Celal Vardar, "Ev de bir çeşit tutsaklık"mı demeye getiriyor?
Hüseyin Cahit Yalçın, kızlarından birinin adını "Azade", birininkini "Hürriyet" koymuş. Oğlu da "Ümit", o yıllar, o adları koymak oldukça sakıncalı. Ümit veremden ölmüş, şimdi "Özgür" adı nasıl da çok...

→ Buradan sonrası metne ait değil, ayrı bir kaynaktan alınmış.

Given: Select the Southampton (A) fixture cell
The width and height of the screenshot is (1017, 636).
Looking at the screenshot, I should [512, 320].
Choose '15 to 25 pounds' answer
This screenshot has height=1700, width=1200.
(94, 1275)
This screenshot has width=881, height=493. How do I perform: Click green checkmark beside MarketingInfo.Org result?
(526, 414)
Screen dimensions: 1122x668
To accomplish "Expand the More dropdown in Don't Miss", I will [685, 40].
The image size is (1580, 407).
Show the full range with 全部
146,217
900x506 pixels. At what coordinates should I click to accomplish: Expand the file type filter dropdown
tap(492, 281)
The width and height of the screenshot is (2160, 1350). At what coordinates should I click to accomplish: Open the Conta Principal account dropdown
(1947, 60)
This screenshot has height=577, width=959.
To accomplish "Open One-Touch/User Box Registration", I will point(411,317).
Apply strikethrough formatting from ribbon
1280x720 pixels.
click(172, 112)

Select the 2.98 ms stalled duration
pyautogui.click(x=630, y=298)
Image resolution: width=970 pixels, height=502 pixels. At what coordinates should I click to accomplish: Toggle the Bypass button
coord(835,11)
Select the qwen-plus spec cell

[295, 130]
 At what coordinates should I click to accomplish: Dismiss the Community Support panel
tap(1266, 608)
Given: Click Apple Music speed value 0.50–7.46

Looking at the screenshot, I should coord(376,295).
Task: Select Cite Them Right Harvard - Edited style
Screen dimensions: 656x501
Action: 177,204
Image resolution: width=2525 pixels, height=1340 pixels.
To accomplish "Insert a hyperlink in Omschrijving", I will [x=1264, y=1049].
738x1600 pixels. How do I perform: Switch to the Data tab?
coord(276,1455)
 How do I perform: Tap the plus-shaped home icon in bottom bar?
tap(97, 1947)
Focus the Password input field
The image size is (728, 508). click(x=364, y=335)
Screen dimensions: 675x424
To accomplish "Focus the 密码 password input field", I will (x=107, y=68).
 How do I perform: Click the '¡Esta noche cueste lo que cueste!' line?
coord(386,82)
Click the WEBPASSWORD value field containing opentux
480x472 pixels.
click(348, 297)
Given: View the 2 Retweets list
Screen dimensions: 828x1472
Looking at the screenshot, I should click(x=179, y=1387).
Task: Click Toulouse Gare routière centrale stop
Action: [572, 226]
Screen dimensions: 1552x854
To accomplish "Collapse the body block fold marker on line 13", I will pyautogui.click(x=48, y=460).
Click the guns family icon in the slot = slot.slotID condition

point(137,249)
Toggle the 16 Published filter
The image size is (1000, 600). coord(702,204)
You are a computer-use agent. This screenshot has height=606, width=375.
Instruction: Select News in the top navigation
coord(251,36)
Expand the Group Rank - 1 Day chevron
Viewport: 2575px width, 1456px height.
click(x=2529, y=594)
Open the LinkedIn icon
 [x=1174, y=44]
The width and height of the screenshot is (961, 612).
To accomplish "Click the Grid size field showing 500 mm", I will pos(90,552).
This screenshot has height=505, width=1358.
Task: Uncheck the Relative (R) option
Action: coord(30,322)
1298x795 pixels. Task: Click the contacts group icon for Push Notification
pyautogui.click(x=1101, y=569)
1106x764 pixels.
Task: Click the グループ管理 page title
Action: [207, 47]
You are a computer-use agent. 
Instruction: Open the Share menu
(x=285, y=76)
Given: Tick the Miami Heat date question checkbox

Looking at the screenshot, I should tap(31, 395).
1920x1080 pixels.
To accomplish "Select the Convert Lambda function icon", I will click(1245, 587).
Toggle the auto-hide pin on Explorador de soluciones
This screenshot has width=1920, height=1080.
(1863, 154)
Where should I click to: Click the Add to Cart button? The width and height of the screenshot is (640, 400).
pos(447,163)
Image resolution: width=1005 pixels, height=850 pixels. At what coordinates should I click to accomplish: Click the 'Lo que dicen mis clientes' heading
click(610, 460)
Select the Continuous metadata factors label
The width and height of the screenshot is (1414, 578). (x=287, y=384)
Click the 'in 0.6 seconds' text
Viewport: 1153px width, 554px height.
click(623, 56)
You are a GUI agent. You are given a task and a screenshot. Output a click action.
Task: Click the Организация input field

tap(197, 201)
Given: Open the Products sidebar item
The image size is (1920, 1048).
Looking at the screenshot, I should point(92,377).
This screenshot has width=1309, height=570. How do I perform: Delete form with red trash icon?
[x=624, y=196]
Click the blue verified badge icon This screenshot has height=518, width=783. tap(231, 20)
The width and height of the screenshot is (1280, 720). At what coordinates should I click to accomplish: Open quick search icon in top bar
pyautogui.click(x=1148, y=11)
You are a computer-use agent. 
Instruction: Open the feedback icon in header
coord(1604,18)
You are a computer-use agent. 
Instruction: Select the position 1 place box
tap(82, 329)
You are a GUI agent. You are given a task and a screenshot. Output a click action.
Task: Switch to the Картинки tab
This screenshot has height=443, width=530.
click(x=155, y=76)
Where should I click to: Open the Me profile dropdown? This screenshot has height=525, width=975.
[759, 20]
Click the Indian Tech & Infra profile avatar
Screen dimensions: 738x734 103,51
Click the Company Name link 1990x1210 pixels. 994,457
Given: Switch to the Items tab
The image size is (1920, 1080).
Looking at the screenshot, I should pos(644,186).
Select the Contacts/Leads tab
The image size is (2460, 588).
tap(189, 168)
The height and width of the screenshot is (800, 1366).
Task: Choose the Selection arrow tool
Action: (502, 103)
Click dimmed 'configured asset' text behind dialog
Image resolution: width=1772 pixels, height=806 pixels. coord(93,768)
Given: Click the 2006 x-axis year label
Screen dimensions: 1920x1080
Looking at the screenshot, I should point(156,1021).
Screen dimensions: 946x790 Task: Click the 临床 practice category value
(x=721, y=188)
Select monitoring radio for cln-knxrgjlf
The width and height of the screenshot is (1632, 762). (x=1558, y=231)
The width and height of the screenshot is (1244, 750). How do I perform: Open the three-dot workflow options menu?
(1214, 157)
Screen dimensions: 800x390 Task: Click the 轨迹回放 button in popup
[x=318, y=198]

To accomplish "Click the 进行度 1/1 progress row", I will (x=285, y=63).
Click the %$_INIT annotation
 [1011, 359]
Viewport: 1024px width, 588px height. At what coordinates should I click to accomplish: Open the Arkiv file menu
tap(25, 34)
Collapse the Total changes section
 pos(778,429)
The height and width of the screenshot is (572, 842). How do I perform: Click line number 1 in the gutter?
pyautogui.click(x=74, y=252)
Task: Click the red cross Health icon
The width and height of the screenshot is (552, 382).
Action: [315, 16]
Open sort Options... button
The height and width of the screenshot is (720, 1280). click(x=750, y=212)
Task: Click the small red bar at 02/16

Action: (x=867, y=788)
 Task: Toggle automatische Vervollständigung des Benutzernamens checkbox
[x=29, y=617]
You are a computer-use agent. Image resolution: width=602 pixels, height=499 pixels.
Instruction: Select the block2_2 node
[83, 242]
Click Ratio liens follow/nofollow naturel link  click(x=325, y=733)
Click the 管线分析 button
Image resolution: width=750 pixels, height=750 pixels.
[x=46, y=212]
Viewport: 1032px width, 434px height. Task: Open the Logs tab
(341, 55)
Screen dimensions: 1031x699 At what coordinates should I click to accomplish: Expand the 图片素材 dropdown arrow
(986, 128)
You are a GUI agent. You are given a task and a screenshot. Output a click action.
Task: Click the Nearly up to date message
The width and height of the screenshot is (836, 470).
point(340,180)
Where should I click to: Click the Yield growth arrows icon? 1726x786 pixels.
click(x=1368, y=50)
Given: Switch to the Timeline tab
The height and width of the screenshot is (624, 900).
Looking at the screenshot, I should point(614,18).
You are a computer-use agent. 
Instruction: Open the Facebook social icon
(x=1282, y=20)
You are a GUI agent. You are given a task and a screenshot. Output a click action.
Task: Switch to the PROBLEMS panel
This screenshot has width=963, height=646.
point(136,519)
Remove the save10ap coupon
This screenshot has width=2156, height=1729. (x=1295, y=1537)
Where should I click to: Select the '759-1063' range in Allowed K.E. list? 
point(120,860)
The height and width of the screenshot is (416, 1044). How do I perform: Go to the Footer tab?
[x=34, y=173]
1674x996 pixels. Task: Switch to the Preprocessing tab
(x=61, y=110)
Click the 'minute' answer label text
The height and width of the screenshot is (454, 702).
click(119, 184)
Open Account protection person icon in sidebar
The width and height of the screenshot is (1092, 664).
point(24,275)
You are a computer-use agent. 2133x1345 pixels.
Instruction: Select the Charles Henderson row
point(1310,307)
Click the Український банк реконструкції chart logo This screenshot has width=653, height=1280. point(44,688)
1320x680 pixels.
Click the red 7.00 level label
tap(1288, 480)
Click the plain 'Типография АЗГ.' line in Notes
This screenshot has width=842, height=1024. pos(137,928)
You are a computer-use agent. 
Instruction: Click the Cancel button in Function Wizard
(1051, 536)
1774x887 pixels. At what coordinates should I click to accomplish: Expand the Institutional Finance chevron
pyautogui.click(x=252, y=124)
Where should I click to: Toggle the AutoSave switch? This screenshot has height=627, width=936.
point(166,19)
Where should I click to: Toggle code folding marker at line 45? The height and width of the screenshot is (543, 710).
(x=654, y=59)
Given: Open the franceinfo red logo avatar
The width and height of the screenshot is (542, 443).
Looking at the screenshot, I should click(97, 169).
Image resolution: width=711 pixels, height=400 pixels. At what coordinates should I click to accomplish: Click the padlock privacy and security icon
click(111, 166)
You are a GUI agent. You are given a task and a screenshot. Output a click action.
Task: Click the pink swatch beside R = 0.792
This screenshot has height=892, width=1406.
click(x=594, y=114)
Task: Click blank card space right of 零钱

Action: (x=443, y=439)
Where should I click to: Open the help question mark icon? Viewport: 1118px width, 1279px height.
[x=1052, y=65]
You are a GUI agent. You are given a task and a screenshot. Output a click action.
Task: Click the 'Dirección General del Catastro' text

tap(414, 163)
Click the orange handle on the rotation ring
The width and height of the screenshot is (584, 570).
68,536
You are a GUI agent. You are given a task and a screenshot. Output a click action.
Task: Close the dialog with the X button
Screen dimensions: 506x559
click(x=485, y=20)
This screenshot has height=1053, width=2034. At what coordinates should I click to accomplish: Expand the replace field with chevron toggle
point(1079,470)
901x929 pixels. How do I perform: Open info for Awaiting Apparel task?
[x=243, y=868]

Dil bayramı geçti ya, Türk dilinin özleşmesine büyük emek vermiş olanların anılmasını beklerdim. Olmadı, o zaman kendim anayım dedim, oturup Nurullah Ataç’ın "Günce”lerini okudum. Ataç'ın "Günce”leri arasında 1957'lerde yazdığı "özgürlük" başlıklı olanından alıntılar yapmayı kafama koydum. Şöyle diyor Ataç:
"Özgürlük!.. Özgürlük!.. diye iç çekenlerin çoğuna şaşıyorum. Ne yapacaklar özgürlüğü? Ellerinde olan özgürlüğü de kullanmıyorlar. En küçük çıkarlarından geçemiyorlar, bir arkadaşı gücendirmeyi göze alamıyorlar. Bir diyecekleri varsa çevrelerine iyice bir bakmadan söyleyemiyorlar, bir işte yanıldıklarını anlamış olsalar bile bir türlü bilinemiyorlar (itiraf edemiyorlar), bunu duygularına göre düşünmekten alamıyorlar kendilerini. Bir takılmaya uğradılar mı kızıyorlar da hınç bağlıyorlar karşılarındakine, belli ki kendileri başa geçse onlar da karşınlarını (muhaliflerini) sıkı altına baskı altına alacaklar. Nedir öyleyse istedikten özgürlük? Başa geçmek, diledikleri gibi kazanmak, duygularına göre yaşamak, kendileri gibi söyleyemeyenleri susturmak özgürlüğü mü? Ne diyorlar, baştakilerin suyuna gitsinler, kolayca kavuşurlar o özgürlüğe.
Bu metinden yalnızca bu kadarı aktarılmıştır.